If a line in the records below contains the word "sinivihreä", copy it.

Stored data entries:

# # # # # # #

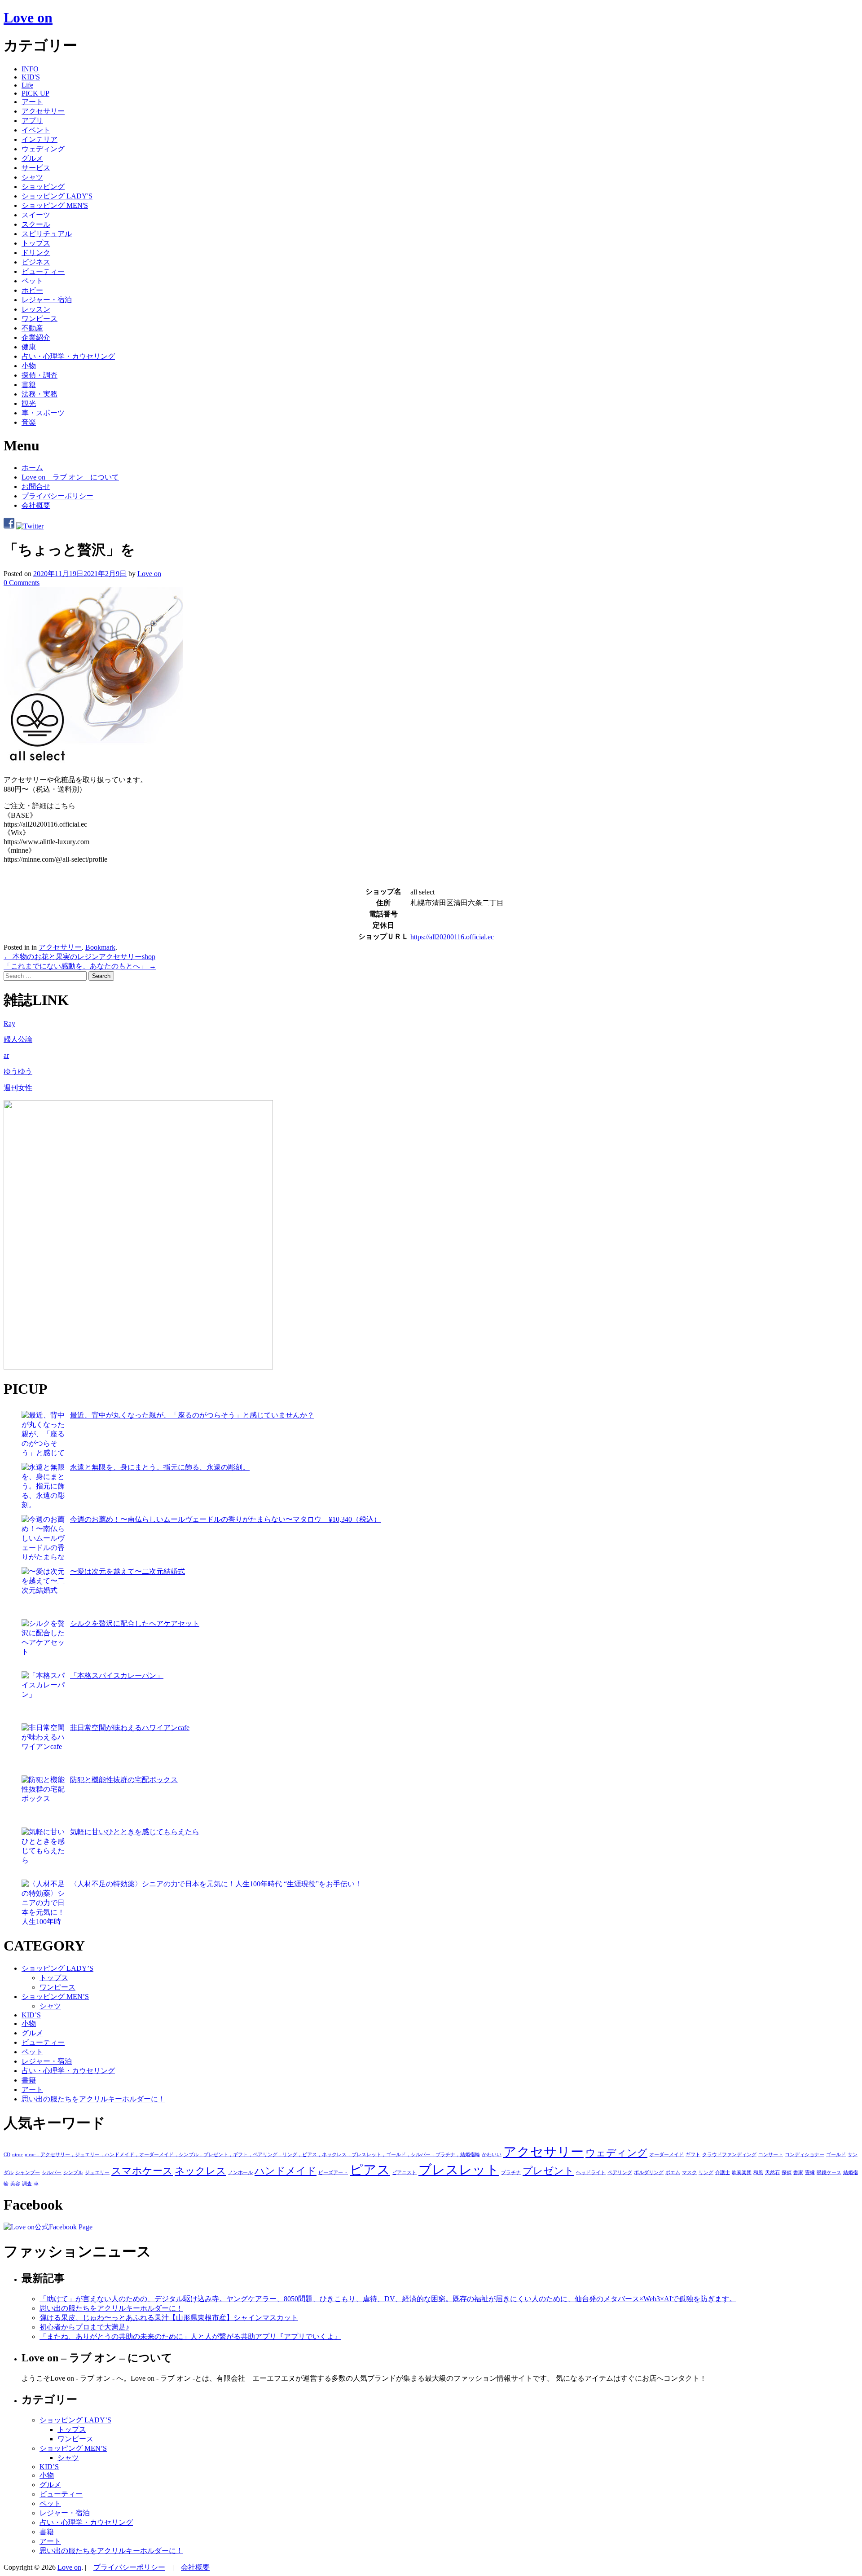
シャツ (32, 177)
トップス (36, 243)
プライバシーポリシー (57, 496)
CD (7, 2154)
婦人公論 (18, 1039)
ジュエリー (97, 2172)
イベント (36, 130)
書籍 (29, 384)
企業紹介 (36, 337)
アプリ (32, 120)
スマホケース (142, 2171)
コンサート (770, 2154)
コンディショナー (804, 2154)
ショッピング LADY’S (57, 1968)
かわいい (491, 2154)
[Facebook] (9, 526)
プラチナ (511, 2172)
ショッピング (43, 186)
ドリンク (36, 252)
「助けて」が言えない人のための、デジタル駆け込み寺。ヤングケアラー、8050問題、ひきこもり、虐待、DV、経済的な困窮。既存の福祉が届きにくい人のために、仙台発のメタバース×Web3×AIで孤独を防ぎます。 (388, 2299)
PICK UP (35, 93)
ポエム (672, 2172)
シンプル (73, 2172)
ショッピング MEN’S (55, 1996)
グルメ (32, 158)
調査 (27, 2183)
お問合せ (36, 486)
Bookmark (100, 947)
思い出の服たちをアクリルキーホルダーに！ (93, 2099)
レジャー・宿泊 (47, 300)
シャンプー (27, 2172)
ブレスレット (458, 2169)
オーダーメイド (666, 2154)
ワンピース (39, 318)
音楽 (29, 422)
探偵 (787, 2172)
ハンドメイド (286, 2171)
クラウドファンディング (729, 2154)
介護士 (722, 2172)
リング (706, 2172)
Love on (28, 17)
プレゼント (548, 2171)
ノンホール (240, 2172)
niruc (17, 2154)
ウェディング (43, 149)
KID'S (31, 77)
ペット (32, 281)
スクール (36, 224)
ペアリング (619, 2172)
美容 (15, 2183)
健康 (29, 347)
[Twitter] (30, 526)
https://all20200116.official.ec (452, 937)
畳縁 (810, 2172)
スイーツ (36, 215)
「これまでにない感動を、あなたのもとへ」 (80, 966)
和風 (758, 2172)
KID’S (31, 2015)
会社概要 (36, 505)
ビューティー (43, 271)
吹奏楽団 (742, 2172)
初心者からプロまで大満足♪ (84, 2327)
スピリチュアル (47, 234)
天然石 (772, 2172)
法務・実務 (39, 394)
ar (6, 1055)
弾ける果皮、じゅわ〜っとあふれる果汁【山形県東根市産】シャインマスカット (169, 2317)
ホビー (32, 290)
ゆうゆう (18, 1071)
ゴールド (836, 2154)
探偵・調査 (39, 375)
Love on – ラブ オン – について (70, 477)
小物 (29, 366)
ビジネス (36, 262)
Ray (9, 1023)
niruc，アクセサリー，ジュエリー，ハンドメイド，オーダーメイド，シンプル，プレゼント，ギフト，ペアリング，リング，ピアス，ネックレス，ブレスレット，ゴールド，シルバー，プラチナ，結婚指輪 (252, 2154)
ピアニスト (404, 2172)
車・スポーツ (43, 413)
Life (27, 85)
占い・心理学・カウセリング (68, 356)
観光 (29, 403)
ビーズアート (333, 2172)
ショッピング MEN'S (55, 205)
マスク (689, 2172)
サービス (36, 168)
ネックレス (200, 2171)
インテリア (39, 139)
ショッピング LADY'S (57, 196)
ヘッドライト (591, 2172)
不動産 (32, 328)
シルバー (52, 2172)
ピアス (370, 2169)
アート (32, 102)
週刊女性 (18, 1088)
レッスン (36, 309)
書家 (798, 2172)
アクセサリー (43, 111)
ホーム (32, 467)
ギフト (693, 2154)
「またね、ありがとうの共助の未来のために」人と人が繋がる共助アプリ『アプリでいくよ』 (190, 2336)
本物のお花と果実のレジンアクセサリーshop (79, 956)
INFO (30, 69)
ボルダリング (649, 2172)
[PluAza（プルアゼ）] (138, 1367)
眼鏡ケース (829, 2172)
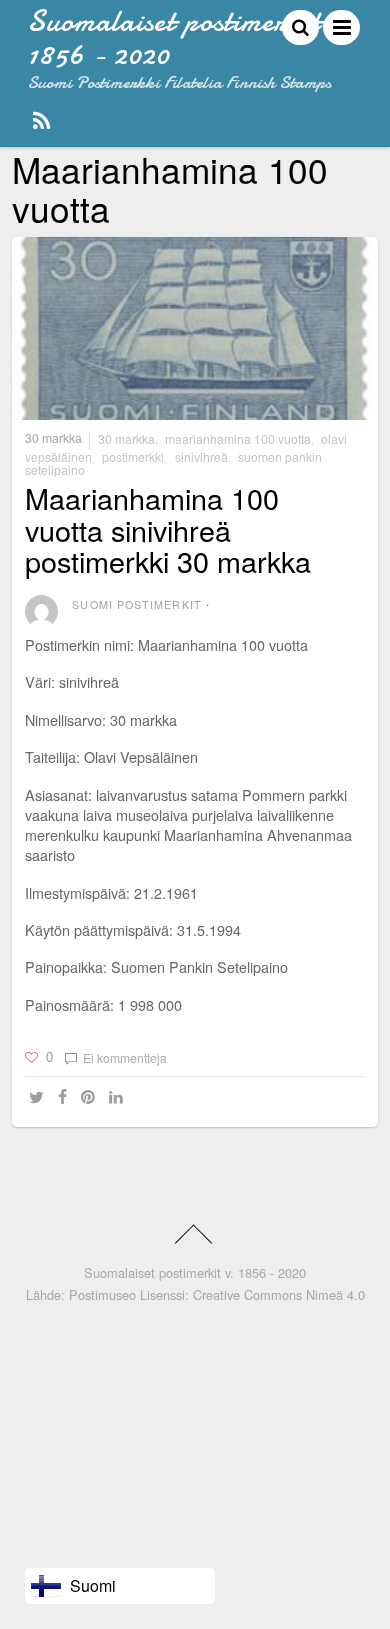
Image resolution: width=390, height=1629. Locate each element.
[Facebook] (65, 1097)
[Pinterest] (91, 1097)
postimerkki (133, 456)
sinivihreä (201, 456)
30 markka (53, 438)
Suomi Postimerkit (136, 604)
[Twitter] (39, 1097)
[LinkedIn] (119, 1097)
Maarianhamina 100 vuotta (238, 438)
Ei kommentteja (125, 1057)
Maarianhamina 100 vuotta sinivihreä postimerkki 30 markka (168, 529)
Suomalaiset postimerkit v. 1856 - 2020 (195, 1272)
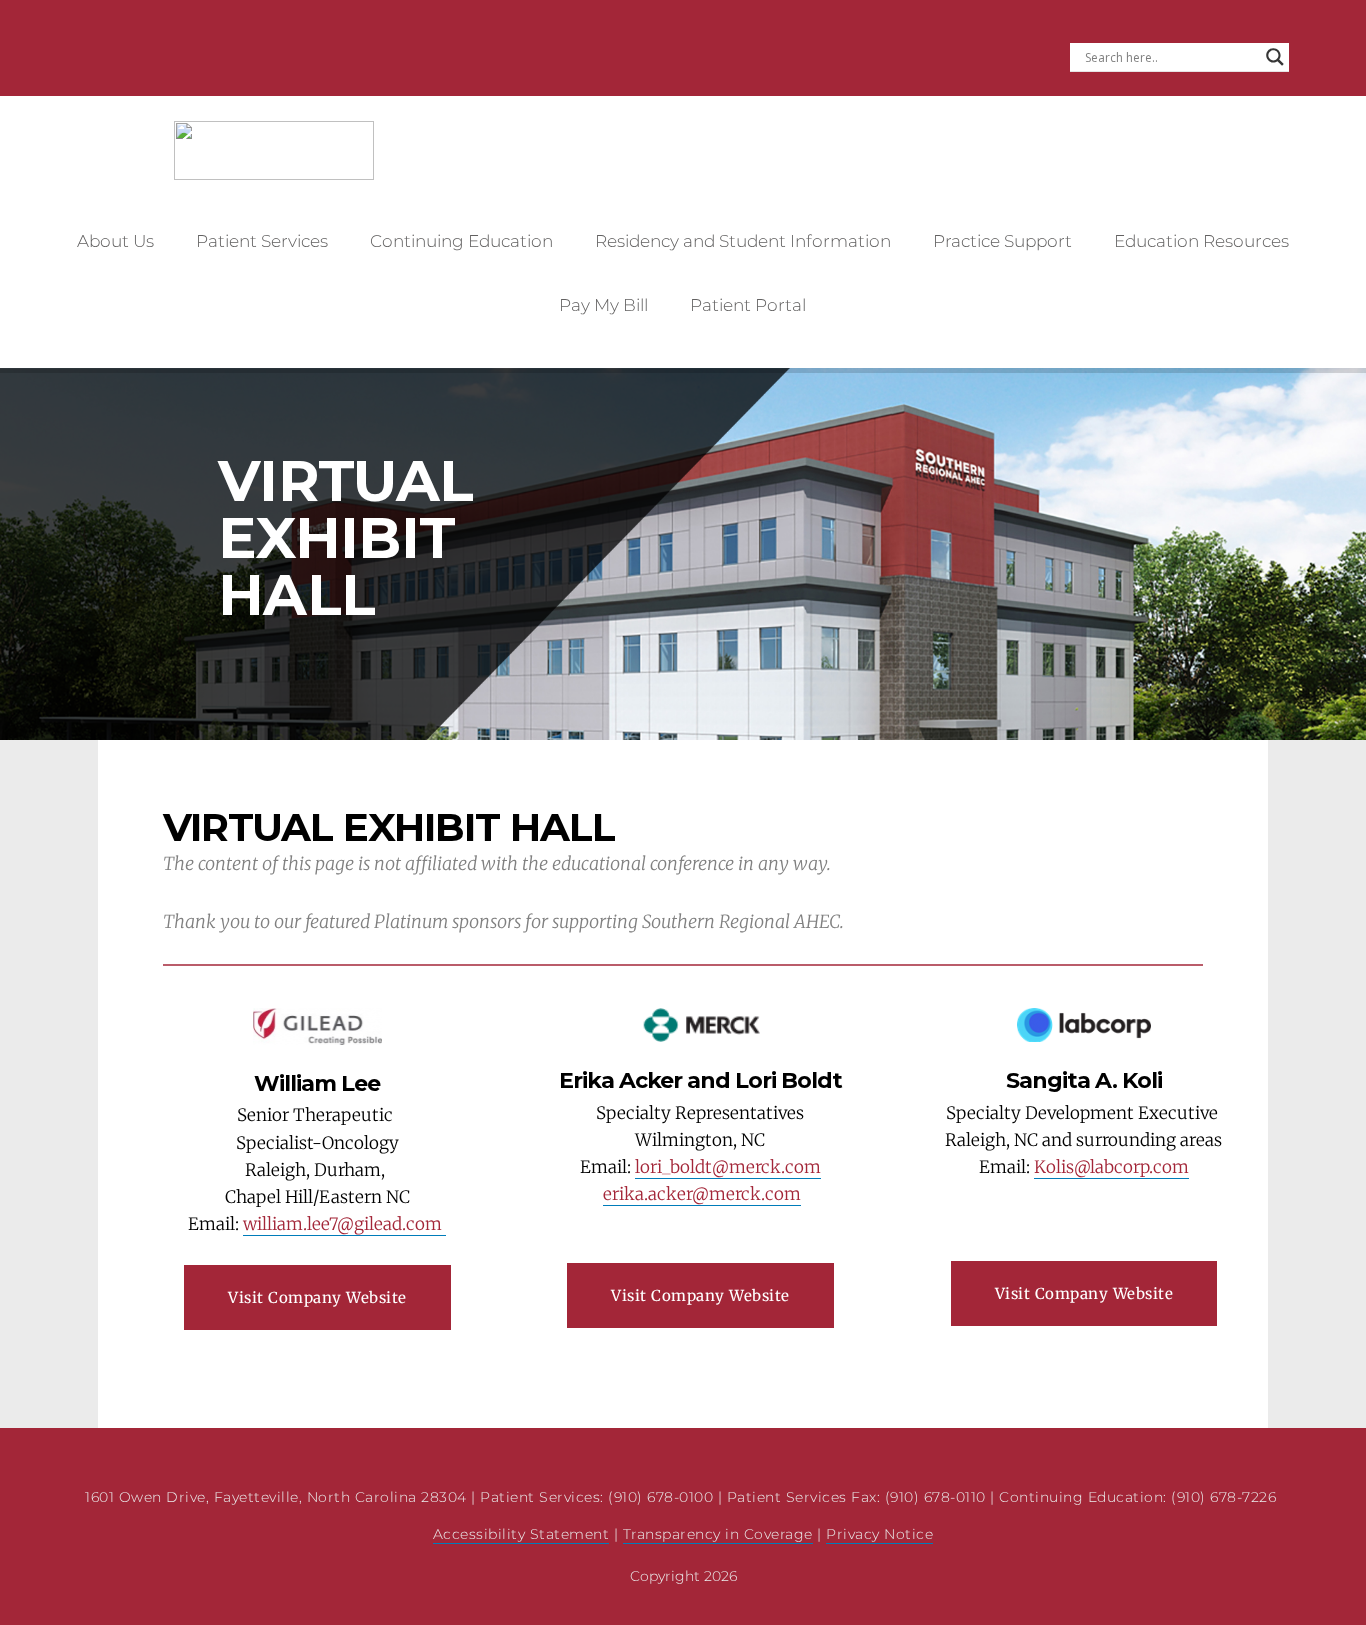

# # # # # # #

## Answer section
sinivihreä (201, 456)
Maarianhamina 100 vuotta sinivihreä postimerkki 30 markka (168, 529)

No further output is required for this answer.